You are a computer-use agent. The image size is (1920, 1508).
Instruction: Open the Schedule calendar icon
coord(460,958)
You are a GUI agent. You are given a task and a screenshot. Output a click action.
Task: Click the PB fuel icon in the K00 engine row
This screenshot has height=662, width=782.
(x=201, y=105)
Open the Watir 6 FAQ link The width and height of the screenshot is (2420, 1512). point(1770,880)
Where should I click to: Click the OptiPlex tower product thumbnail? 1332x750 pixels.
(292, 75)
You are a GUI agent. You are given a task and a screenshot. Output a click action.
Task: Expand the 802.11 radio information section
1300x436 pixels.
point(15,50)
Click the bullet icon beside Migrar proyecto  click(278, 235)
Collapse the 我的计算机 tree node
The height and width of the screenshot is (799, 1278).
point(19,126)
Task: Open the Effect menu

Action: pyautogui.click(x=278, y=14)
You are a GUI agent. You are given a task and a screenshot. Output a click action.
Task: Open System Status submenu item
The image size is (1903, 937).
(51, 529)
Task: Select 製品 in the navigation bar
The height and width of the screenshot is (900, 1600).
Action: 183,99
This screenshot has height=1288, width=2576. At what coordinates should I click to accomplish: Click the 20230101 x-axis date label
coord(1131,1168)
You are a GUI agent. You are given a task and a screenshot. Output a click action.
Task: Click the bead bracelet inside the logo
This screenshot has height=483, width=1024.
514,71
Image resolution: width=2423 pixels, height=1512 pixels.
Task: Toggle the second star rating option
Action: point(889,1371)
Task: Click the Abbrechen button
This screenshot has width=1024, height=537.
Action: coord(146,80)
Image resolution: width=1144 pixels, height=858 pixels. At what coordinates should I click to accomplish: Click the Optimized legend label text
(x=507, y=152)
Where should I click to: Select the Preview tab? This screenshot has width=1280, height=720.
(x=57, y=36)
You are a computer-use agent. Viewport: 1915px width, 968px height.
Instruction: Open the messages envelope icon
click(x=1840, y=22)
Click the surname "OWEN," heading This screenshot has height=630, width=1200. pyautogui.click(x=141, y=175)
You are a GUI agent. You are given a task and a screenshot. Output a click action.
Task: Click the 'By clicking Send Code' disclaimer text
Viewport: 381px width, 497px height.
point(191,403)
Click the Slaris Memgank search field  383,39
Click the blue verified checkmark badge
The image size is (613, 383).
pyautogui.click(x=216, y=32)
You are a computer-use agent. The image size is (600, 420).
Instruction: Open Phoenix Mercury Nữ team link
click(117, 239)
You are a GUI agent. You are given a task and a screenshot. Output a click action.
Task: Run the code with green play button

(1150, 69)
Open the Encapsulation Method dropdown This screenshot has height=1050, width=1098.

* * * * * * * * *

Copy out every one of the rows above verbatim, from first to last.

You are a computer-use agent. The image size is (1920, 1508).
Instruction: Open the Schedule calendar icon
coord(460,958)
You are a GUI agent. You are given a task and a screenshot. Output a click action.
Task: Click the PB fuel icon in the K00 engine row
This screenshot has height=662, width=782.
(x=201, y=105)
Open the Watir 6 FAQ link The width and height of the screenshot is (2420, 1512). point(1770,880)
Where should I click to: Click the OptiPlex tower product thumbnail? 1332x750 pixels.
(292, 75)
You are a GUI agent. You are given a task and a screenshot. Output a click action.
Task: Expand the 802.11 radio information section
1300x436 pixels.
point(15,50)
Click the bullet icon beside Migrar proyecto  click(278, 235)
Collapse the 我的计算机 tree node
The height and width of the screenshot is (799, 1278).
point(19,126)
Task: Open the Effect menu

Action: pyautogui.click(x=278, y=14)
You are a GUI agent. You are given a task and a screenshot. Output a click action.
Task: Open System Status submenu item
The image size is (1903, 937).
(51, 529)
Task: Select 製品 in the navigation bar
The height and width of the screenshot is (900, 1600).
Action: 183,99
This screenshot has height=1288, width=2576. At what coordinates should I click to accomplish: Click the 20230101 x-axis date label
coord(1131,1168)
You are a GUI agent. You are given a task and a screenshot. Output a click action.
Task: Click the bead bracelet inside the logo
This screenshot has height=483, width=1024.
514,71
Image resolution: width=2423 pixels, height=1512 pixels.
Task: Toggle the second star rating option
Action: point(889,1371)
Task: Click the Abbrechen button
This screenshot has width=1024, height=537.
Action: coord(146,80)
Image resolution: width=1144 pixels, height=858 pixels. At what coordinates should I click to accomplish: Click the Optimized legend label text
(x=507, y=152)
Where should I click to: Select the Preview tab? This screenshot has width=1280, height=720.
(x=57, y=36)
You are a computer-use agent. Viewport: 1915px width, 968px height.
Instruction: Open the messages envelope icon
click(x=1840, y=22)
Click the surname "OWEN," heading This screenshot has height=630, width=1200. pyautogui.click(x=141, y=175)
You are a GUI agent. You are given a task and a screenshot. Output a click action.
Task: Click the 'By clicking Send Code' disclaimer text
Viewport: 381px width, 497px height.
point(191,403)
Click the Slaris Memgank search field  383,39
Click the blue verified checkmark badge
The image size is (613, 383).
pyautogui.click(x=216, y=32)
You are a computer-use agent. The image size is (600, 420).
Instruction: Open Phoenix Mercury Nữ team link
click(117, 239)
You are a GUI agent. You are given a task and a screenshot. Output a click action.
Task: Run the code with green play button

(1150, 69)
Open the Encapsulation Method dropdown This screenshot has height=1050, width=1098.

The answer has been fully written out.